-- About this exercise --
Copy out, exactly, the first line of the entries below and every line after it through the one containing "Senior Business Analyst (Payroll".

-- Supplied records --
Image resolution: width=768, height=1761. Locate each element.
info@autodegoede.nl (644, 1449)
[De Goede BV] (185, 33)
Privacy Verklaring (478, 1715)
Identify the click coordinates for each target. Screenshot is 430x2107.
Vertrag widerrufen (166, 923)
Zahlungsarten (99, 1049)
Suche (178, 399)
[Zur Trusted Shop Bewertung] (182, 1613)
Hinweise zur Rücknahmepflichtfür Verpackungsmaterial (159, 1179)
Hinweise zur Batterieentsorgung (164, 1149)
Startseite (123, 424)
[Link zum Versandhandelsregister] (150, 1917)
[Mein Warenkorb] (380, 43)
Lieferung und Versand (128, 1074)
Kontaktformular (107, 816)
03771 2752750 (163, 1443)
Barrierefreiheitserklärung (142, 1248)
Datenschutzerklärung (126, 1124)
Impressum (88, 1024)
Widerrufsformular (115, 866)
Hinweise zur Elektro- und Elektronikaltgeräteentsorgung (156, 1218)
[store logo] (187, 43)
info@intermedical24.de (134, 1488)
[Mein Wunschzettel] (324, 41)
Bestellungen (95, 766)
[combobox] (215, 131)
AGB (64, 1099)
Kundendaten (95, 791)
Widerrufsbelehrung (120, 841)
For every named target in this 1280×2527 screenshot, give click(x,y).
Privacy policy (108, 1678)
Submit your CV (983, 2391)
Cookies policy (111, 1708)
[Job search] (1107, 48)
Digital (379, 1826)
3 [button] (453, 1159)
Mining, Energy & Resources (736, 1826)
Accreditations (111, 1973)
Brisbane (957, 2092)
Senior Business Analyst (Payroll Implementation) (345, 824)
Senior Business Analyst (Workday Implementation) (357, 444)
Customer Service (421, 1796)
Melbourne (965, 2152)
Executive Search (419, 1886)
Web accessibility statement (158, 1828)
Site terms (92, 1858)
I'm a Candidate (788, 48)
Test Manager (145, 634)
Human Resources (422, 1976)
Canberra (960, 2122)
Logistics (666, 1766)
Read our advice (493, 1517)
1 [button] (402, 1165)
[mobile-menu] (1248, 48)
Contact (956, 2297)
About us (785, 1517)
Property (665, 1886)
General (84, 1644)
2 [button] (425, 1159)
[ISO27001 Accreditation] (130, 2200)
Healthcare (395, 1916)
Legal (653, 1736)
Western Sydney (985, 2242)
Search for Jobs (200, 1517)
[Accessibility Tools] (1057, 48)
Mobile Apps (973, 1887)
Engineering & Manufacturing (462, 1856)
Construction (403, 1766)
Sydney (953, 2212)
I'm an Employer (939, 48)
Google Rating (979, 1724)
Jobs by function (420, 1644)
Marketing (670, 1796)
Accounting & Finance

-- Result of the task --
Image resolution: width=768, height=1761. Locate each element.
info@autodegoede.nl (644, 1449)
[De Goede BV] (185, 33)
Privacy Verklaring (478, 1715)
Identify the click coordinates for each target. Screenshot is 430x2107.
Vertrag widerrufen (166, 923)
Zahlungsarten (99, 1049)
Suche (178, 399)
[Zur Trusted Shop Bewertung] (182, 1613)
Hinweise zur Rücknahmepflichtfür Verpackungsmaterial (159, 1179)
Hinweise zur Batterieentsorgung (164, 1149)
Startseite (123, 424)
[Link zum Versandhandelsregister] (150, 1917)
[Mein Warenkorb] (380, 43)
Lieferung und Versand (128, 1074)
Kontaktformular (107, 816)
03771 2752750 (163, 1443)
Barrierefreiheitserklärung (142, 1248)
Datenschutzerklärung (126, 1124)
Impressum (88, 1024)
Widerrufsformular (115, 866)
Hinweise zur Elektro- und Elektronikaltgeräteentsorgung (156, 1218)
[store logo] (187, 43)
info@intermedical24.de (134, 1488)
[Mein Wunschzettel] (324, 41)
Bestellungen (95, 766)
[combobox] (215, 131)
AGB (64, 1099)
Kundendaten (95, 791)
Widerrufsbelehrung (120, 841)
For every named target in this 1280×2527 screenshot, give click(x,y).
Privacy policy (108, 1678)
Submit your CV (983, 2391)
Cookies policy (111, 1708)
[Job search] (1107, 48)
Digital (379, 1826)
3 [button] (453, 1159)
Mining, Energy & Resources (736, 1826)
Accreditations (111, 1973)
Brisbane (957, 2092)
Senior Business Analyst (Payroll Implementation) (345, 824)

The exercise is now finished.